**PROBLEM DETAILS**
Which personal subjects does the Spearhead article say the band's first album dealt with?

Spearhead's Michael Franti discusses the head-nodding factor of social consciousness.

Spearhead, a hip-hop group best known for their jazzy, soulful flow and thoughtfully political messages, are a long way from Home. Their first album dealt mostly with the personal subjects that arise in the places you are closest to: food, love, issues of health, and community. Spearhead's second effort, Chocolate Supa Highway, resembles more the first few months after someone first moves into their own apartment - full of new ideas and a sense of freedom.

Rather than personal themes, Chocolate Supa Highway deals more in a broad, narrative approach. The music and beats of Chocolate Supa Highway sound more a product of studio work than before; the loops seem more computer-generated than performed live, as they were on Home.

Michael Franti, the lyricist and front man of Spearhead, explains the changes this way: "Basically, on this album, we wanted to up the head-nodding factor," he says with a chuckle. "I've been dealing with social issues in my music for ten years now (through Spearhead, as well as his previous bands, Beatnigs and The Disposible Heroes of Hiphoprisy). When you write something that's socially conscious your first time around, people expect it from you. If you don't do that on your second record, people are like, 'Well, it didn't mean nothin' to him.' But if you keep doing it the same way, people are like, 'I'm tired of hearing that motherfucker! Shut him up!'"

The political messages are still strongly apparent on the new album. It's Spearhead's music that has changed subtly. This could be a result of the band's move to their own recording space, Blak Militia Studio, in Northern California. There, the band was able to put more time into the mixing of the album, giving it a slicker sound.

"In this album, I increasingly looked to the people who have inspired me," Franti says. "Curtis Mayfield, Marvin Gaye, Sly Stone. I found that they all made beautiful music, but were not shy about expressing their views on the world. That's what I tried to do--to make music that you just enjoy listening to, but eventually, you'll really understand what's in the lyrics. On this record (Chocolate Supa Highway), we built the studio, which really influenced the sound of the songs. The room is a really warm room and it gets really hot and sweaty in there. The speakers are loud and full of bass. That's the experience we wanted to pass on to the people who listen to it. Like how and where we were when we made it. We wanted the bass to surround you, like when you're in your mother's womb, and the drums to be like a heartbeat. The voice is like when your mother speaks to you when you're in the womb."

The sound of the record does have that feel, with enveloping, vibrating bass chords and Franti's smooth, rumbling delivery. As in Spearhead's past works, Franti's vocals blend seamlessly with the music. At one moment penetrating and another velvety, Franti's voice is able to convey meaning as much by the sound of his words as the words themselves.

[Records taken from a dataset]
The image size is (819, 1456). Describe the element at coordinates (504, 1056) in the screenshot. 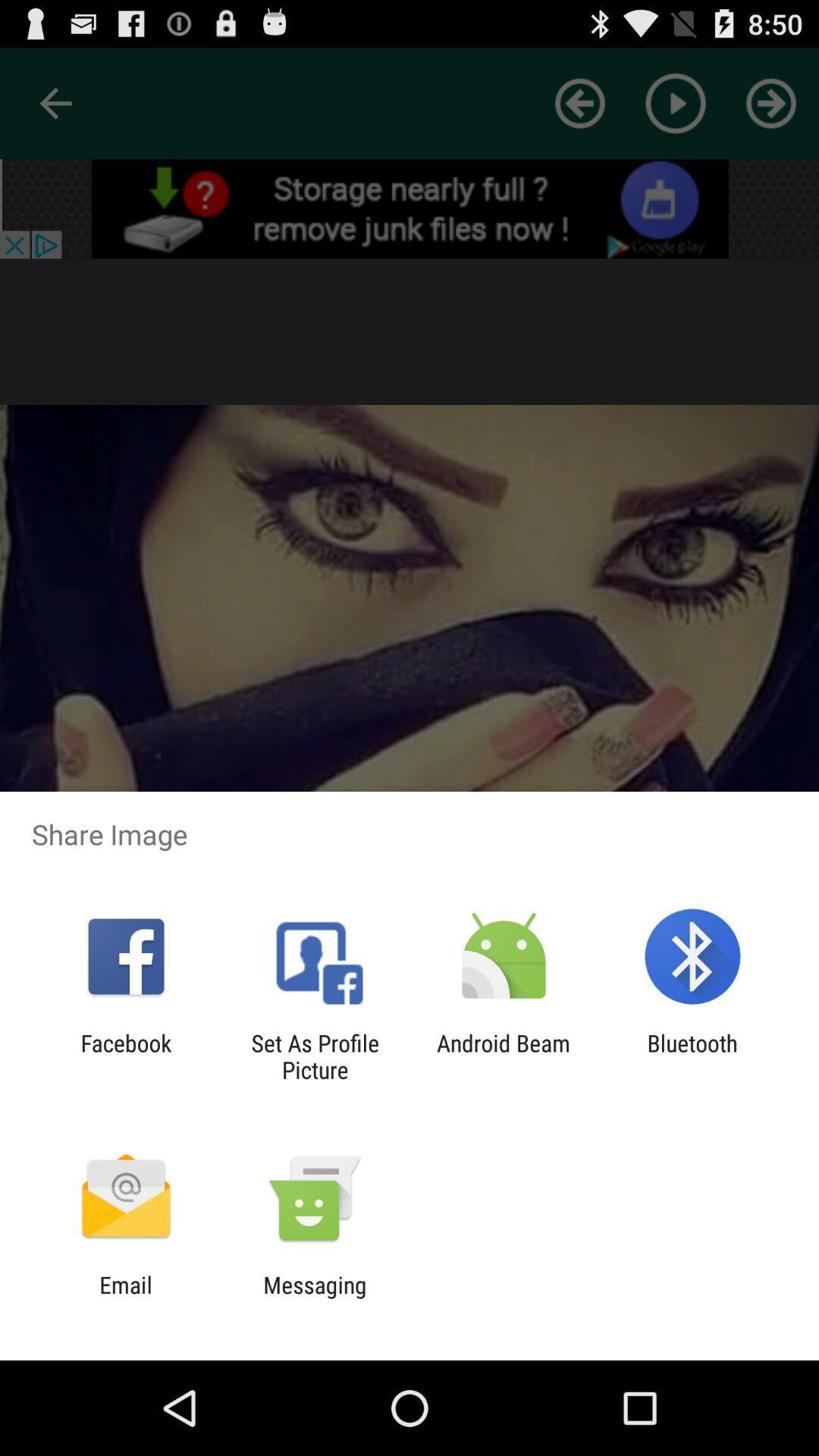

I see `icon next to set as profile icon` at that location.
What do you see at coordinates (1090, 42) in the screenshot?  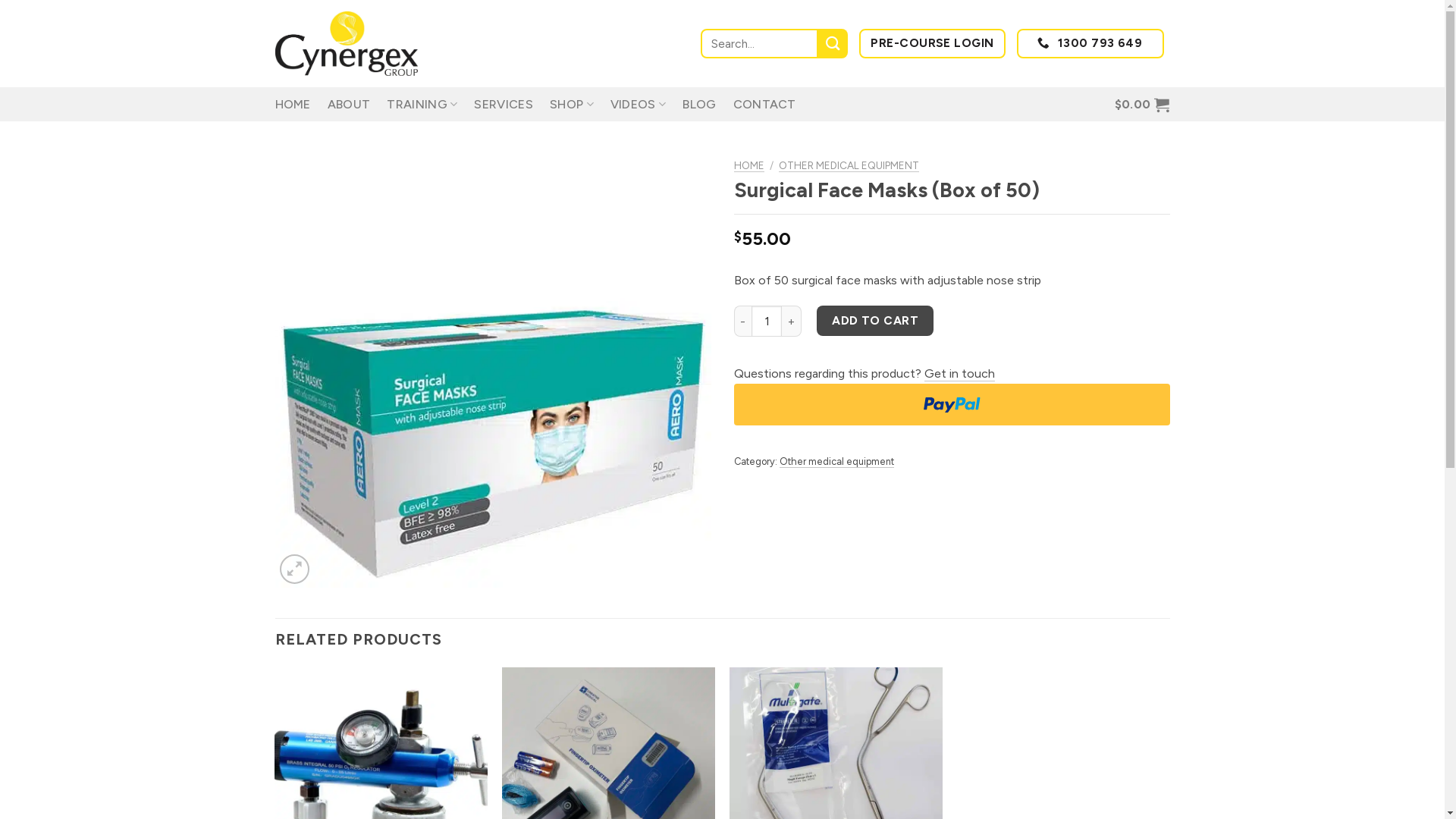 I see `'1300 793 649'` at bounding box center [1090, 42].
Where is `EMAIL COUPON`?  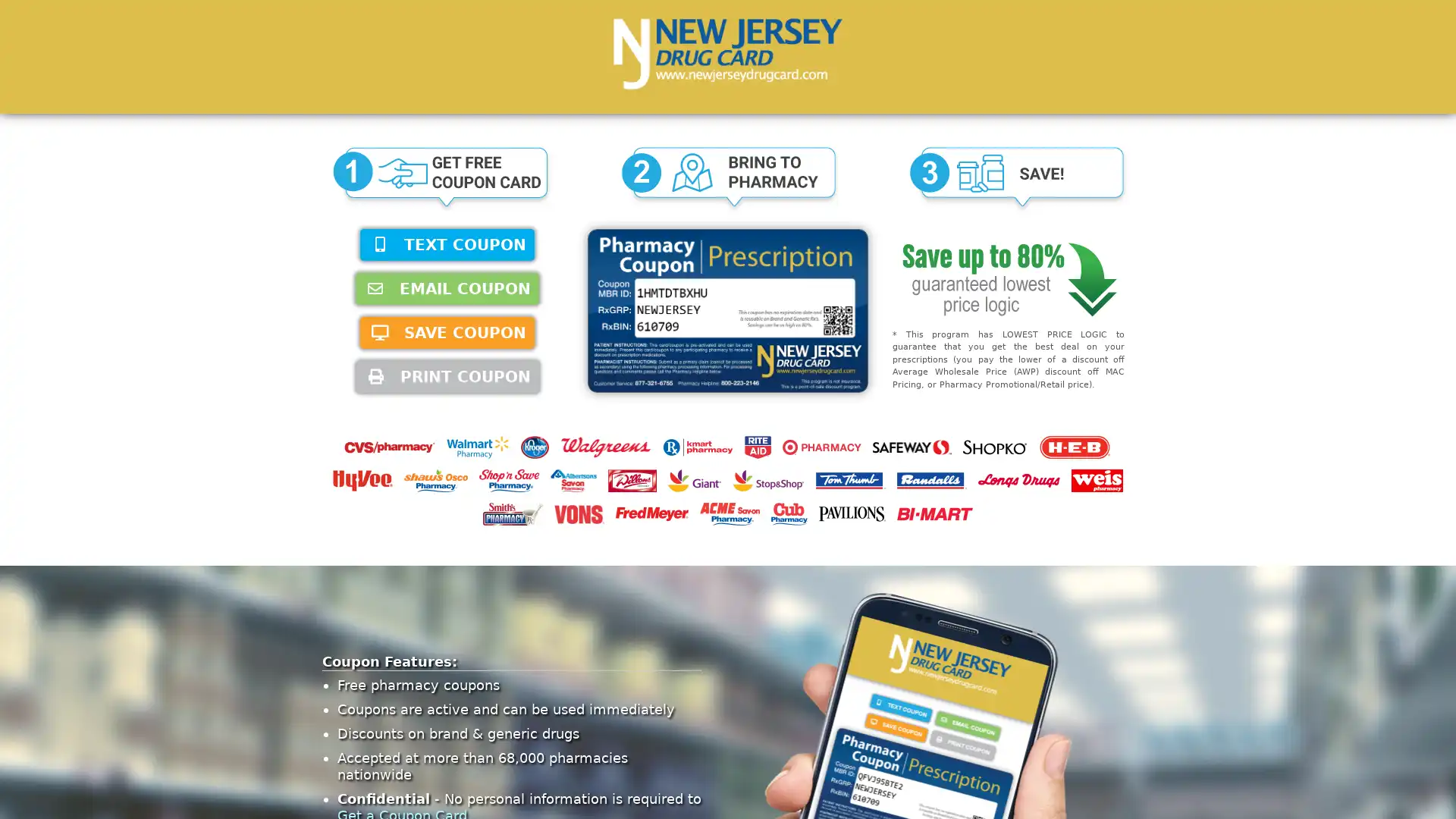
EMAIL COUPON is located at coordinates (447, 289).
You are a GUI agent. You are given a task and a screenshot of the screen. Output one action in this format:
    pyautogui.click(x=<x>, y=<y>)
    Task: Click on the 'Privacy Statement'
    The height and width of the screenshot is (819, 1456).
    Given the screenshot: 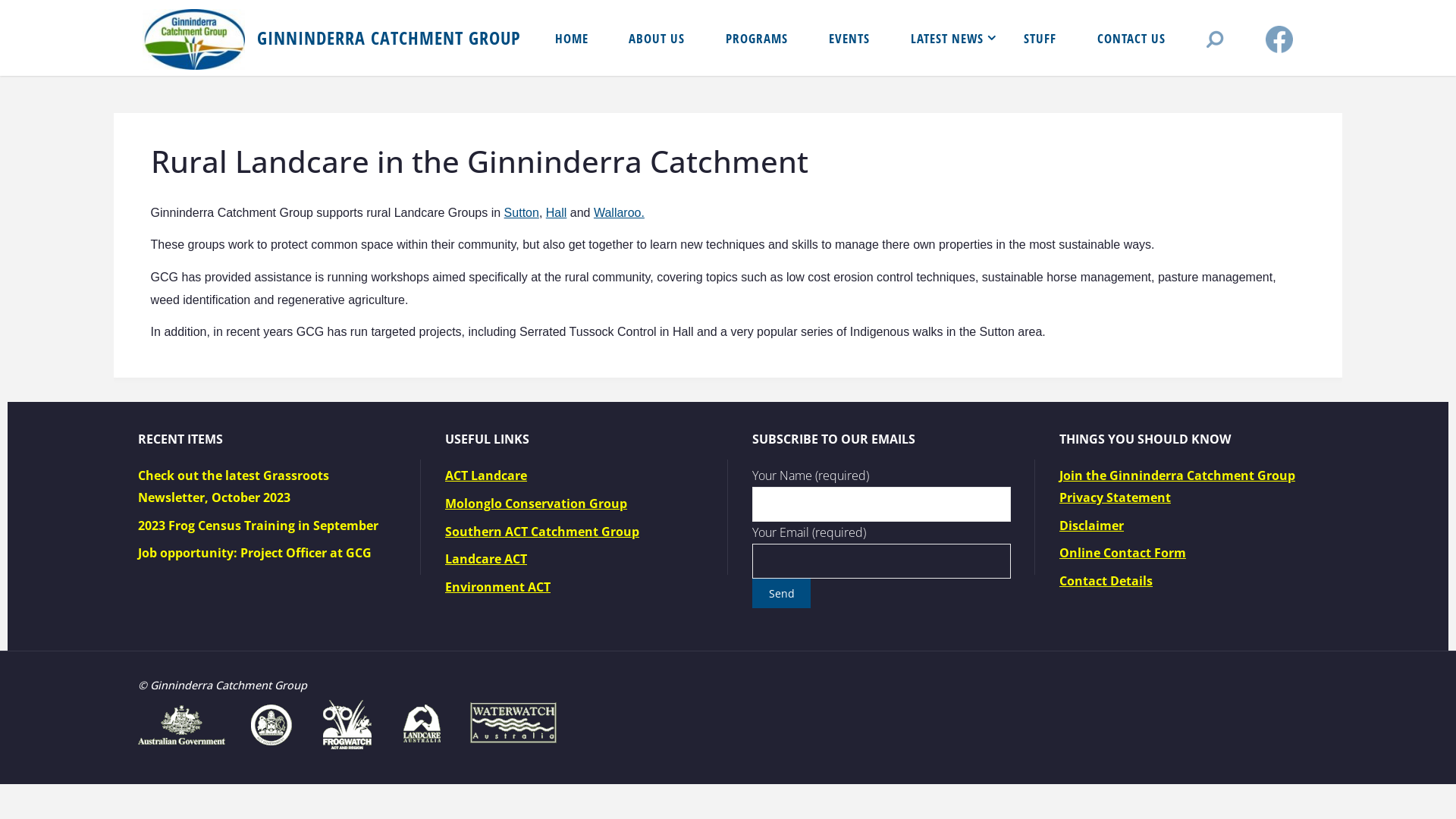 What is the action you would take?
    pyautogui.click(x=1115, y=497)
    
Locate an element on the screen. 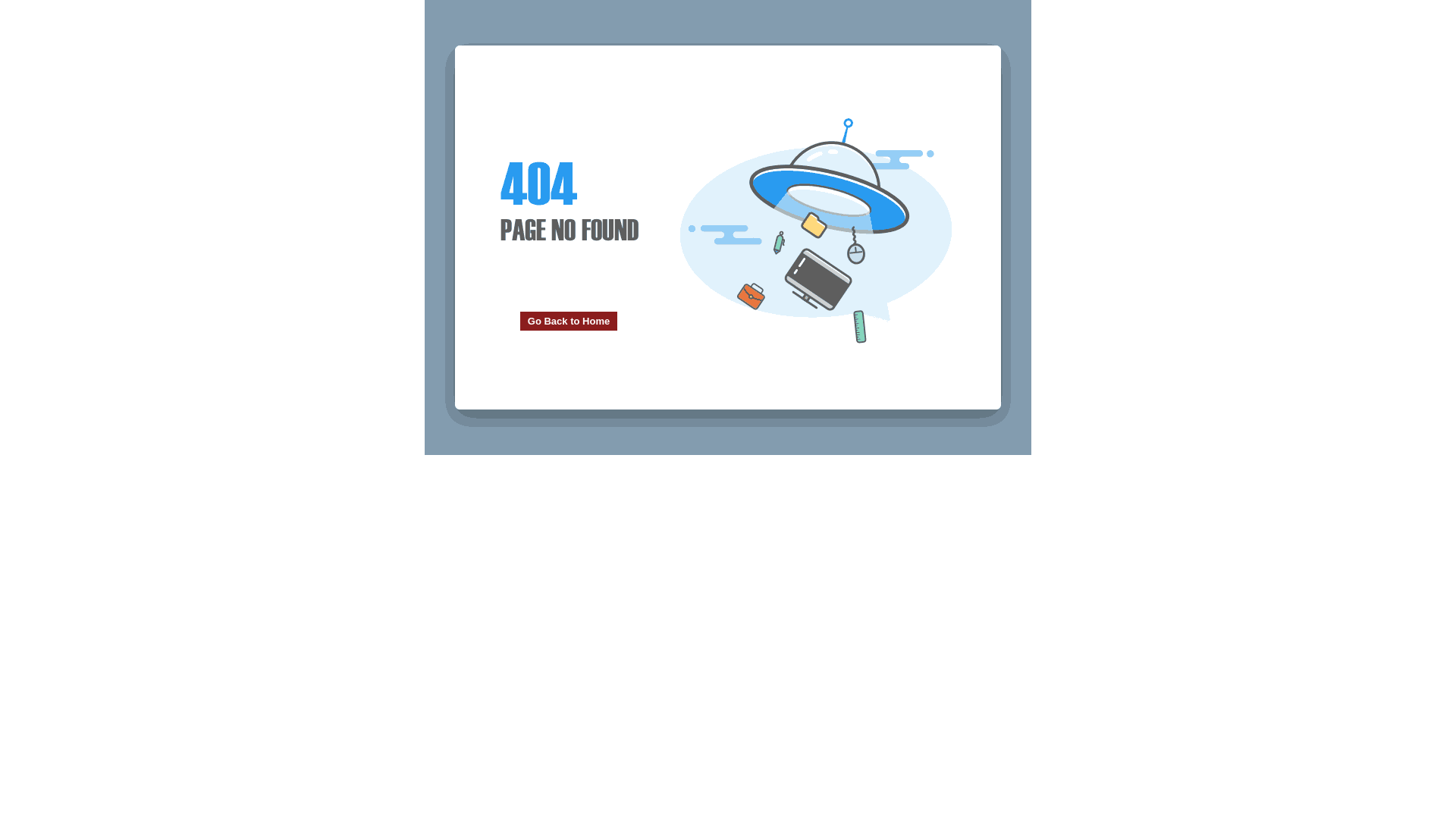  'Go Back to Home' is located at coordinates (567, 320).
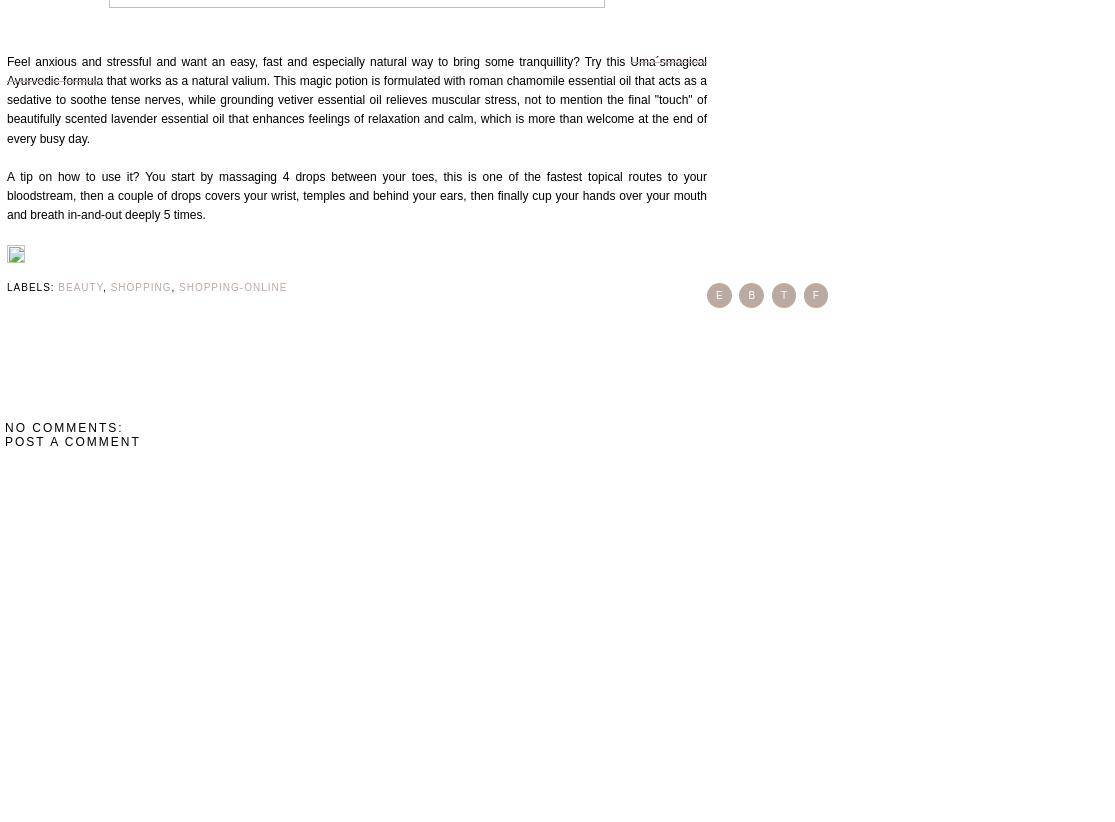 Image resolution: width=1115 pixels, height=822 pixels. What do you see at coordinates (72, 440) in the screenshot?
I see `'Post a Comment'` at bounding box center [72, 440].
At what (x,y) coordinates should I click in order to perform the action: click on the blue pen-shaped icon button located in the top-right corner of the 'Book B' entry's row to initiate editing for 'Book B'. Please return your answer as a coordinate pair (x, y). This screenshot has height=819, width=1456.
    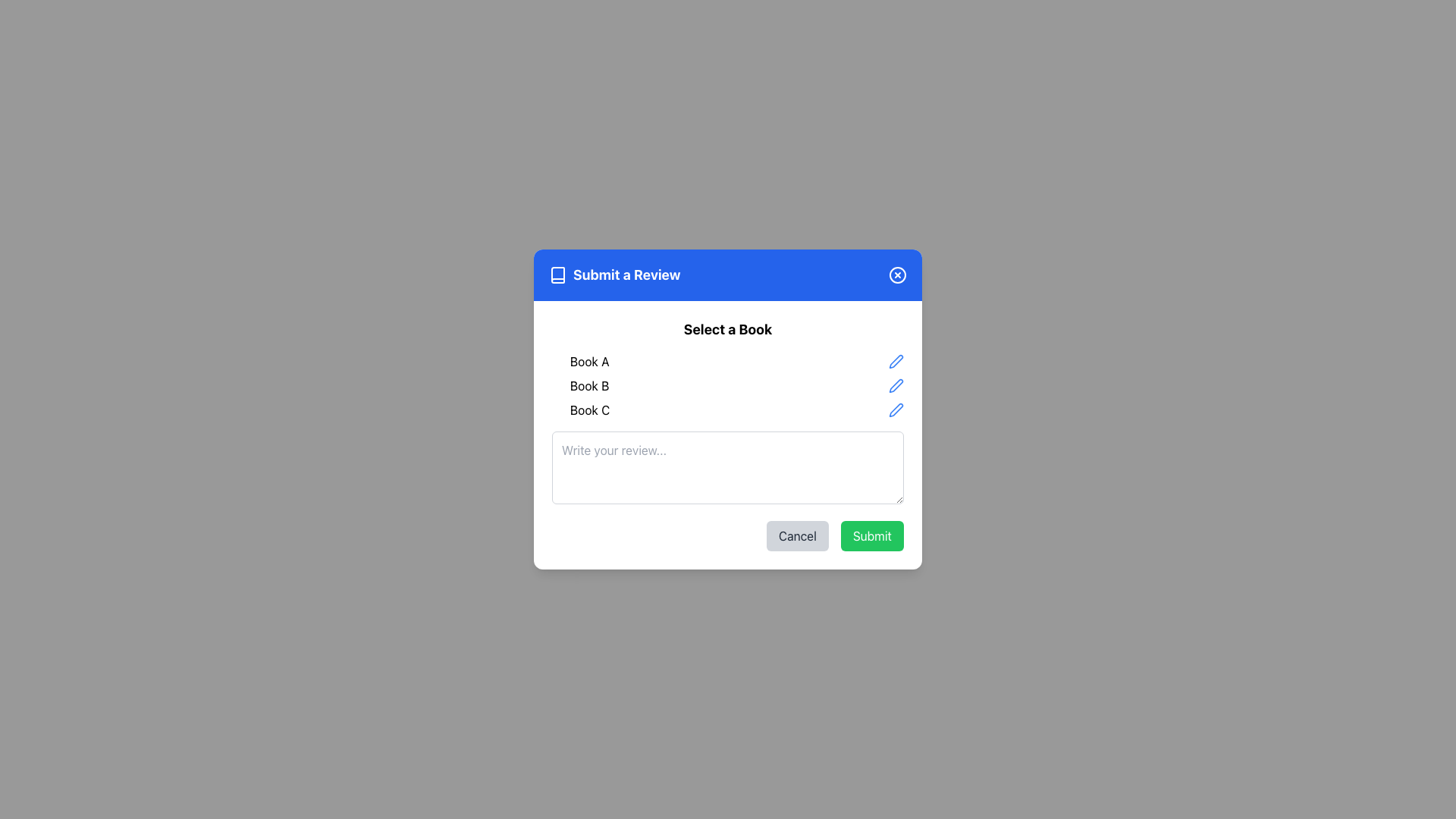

**RESULT**
Food, love, issues of health, and community.